**To do:** Render every line of the entries below as a Markdown table with two columns, No. and Text. Number the rows in order and omit any blank lines.

**Material for this task:**
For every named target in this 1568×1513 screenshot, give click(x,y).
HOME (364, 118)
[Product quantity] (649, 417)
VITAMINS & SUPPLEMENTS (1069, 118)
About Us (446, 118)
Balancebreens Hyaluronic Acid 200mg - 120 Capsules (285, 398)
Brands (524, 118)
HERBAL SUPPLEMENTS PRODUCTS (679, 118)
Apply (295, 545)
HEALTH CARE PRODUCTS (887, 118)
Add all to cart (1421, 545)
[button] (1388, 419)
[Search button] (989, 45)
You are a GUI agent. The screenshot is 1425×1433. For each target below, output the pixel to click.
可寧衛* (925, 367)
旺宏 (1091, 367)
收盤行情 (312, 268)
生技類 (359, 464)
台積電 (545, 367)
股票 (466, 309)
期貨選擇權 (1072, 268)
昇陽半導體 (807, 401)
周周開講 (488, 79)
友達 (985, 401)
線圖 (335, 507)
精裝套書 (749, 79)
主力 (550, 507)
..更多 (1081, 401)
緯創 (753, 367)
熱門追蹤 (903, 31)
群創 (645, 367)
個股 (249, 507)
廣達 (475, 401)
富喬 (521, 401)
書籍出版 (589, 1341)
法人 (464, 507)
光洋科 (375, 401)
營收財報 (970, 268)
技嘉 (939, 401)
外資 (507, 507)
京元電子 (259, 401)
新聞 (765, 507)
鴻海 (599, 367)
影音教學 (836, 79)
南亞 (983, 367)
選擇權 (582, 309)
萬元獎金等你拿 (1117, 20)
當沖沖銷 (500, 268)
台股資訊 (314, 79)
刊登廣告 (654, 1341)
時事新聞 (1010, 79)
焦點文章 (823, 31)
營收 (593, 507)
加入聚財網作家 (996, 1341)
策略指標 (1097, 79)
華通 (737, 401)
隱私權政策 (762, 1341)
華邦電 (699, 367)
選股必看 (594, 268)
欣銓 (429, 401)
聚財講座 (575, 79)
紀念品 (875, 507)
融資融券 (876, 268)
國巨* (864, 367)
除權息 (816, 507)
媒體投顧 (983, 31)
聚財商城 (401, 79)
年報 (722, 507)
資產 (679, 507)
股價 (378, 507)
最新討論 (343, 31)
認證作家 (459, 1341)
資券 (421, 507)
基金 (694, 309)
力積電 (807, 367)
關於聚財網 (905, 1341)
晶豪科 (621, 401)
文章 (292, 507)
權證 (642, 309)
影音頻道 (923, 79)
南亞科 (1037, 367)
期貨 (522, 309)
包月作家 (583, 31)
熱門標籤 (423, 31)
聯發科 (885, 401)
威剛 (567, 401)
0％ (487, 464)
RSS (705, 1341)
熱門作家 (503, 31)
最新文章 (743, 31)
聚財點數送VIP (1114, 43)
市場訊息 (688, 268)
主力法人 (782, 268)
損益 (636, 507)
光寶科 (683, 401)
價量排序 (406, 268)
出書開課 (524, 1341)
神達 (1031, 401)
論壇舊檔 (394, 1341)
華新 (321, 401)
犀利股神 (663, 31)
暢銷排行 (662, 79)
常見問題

**Complete output:**
| No. | Text |
|---|---|
| 1 | For every named target in this 1568×1513 screenshot, give click(x,y). |
| 2 | HOME (364, 118) |
| 3 | [Product quantity] (649, 417) |
| 4 | VITAMINS & SUPPLEMENTS (1069, 118) |
| 5 | About Us (446, 118) |
| 6 | Balancebreens Hyaluronic Acid 200mg - 120 Capsules (285, 398) |
| 7 | Brands (524, 118) |
| 8 | HERBAL SUPPLEMENTS PRODUCTS (679, 118) |
| 9 | Apply (295, 545) |
| 10 | HEALTH CARE PRODUCTS (887, 118) |
| 11 | Add all to cart (1421, 545) |
| 12 | [button] (1388, 419) |
| 13 | [Search button] (989, 45) |
| 14 | You are a GUI agent. The screenshot is 1425×1433. For each target below, output the pixel to click. |
| 15 | 可寧衛* (925, 367) |
| 16 | 旺宏 (1091, 367) |
| 17 | 收盤行情 (312, 268) |
| 18 | 生技類 (359, 464) |
| 19 | 台積電 (545, 367) |
| 20 | 股票 (466, 309) |
| 21 | 期貨選擇權 (1072, 268) |
| 22 | 昇陽半導體 (807, 401) |
| 23 | 周周開講 (488, 79) |
| 24 | 友達 (985, 401) |
| 25 | 線圖 (335, 507) |
| 26 | 精裝套書 (749, 79) |
| 27 | 主力 (550, 507) |
| 28 | ..更多 (1081, 401) |
| 29 | 緯創 (753, 367) |
| 30 | 熱門追蹤 (903, 31) |
| 31 | 群創 (645, 367) |
| 32 | 個股 (249, 507) |
| 33 | 廣達 (475, 401) |
| 34 | 富喬 (521, 401) |
| 35 | 書籍出版 (589, 1341) |
| 36 | 法人 (464, 507) |
| 37 | 光洋科 (375, 401) |
| 38 | 營收財報 (970, 268) |
| 39 | 技嘉 (939, 401) |
| 40 | 外資 (507, 507) |
| 41 | 京元電子 (259, 401) |
| 42 | 新聞 (765, 507) |
| 43 | 鴻海 (599, 367) |
| 44 | 影音教學 (836, 79) |
| 45 | 南亞 (983, 367) |
| 46 | 選擇權 (582, 309) |
| 47 | 萬元獎金等你拿 (1117, 20) |
| 48 | 當沖沖銷 (500, 268) |
| 49 | 台股資訊 (314, 79) |
| 50 | 刊登廣告 (654, 1341) |
| 51 | 時事新聞 (1010, 79) |
| 52 | 焦點文章 (823, 31) |
| 53 | 營收 (593, 507) |
| 54 | 加入聚財網作家 (996, 1341) |
| 55 | 策略指標 (1097, 79) |
| 56 | 華通 (737, 401) |
| 57 | 隱私權政策 (762, 1341) |
| 58 | 華邦電 (699, 367) |
| 59 | 選股必看 (594, 268) |
| 60 | 欣銓 (429, 401) |
| 61 | 聚財講座 (575, 79) |
| 62 | 紀念品 (875, 507) |
| 63 | 融資融券 (876, 268) |
| 64 | 國巨* (864, 367) |
| 65 | 除權息 (816, 507) |
| 66 | 媒體投顧 (983, 31) |
| 67 | 聚財商城 (401, 79) |
| 68 | 年報 (722, 507) |
| 69 | 資產 (679, 507) |
| 70 | 股價 (378, 507) |
| 71 | 最新討論 (343, 31) |
| 72 | 認證作家 (459, 1341) |
| 73 | 資券 (421, 507) |
| 74 | 基金 (694, 309) |
| 75 | 力積電 (807, 367) |
| 76 | 關於聚財網 (905, 1341) |
| 77 | 晶豪科 (621, 401) |
| 78 | 文章 (292, 507) |
| 79 | 權證 (642, 309) |
| 80 | 影音頻道 (923, 79) |
| 81 | 南亞科 (1037, 367) |
| 82 | 期貨 (522, 309) |
| 83 | 包月作家 (583, 31) |
| 84 | 熱門標籤 (423, 31) |
| 85 | 聯發科 (885, 401) |
| 86 | 威剛 (567, 401) |
| 87 | 0％ (487, 464) |
| 88 | RSS (705, 1341) |
| 89 | 熱門作家 (503, 31) |
| 90 | 最新文章 (743, 31) |
| 91 | 聚財點數送VIP (1114, 43) |
| 92 | 市場訊息 (688, 268) |
| 93 | 主力法人 (782, 268) |
| 94 | 損益 (636, 507) |
| 95 | 光寶科 (683, 401) |
| 96 | 價量排序 (406, 268) |
| 97 | 出書開課 (524, 1341) |
| 98 | 神達 (1031, 401) |
| 99 | 論壇舊檔 (394, 1341) |
| 100 | 華新 (321, 401) |
| 101 | 犀利股神 (663, 31) |
| 102 | 暢銷排行 (662, 79) |
| 103 | 常見問題 |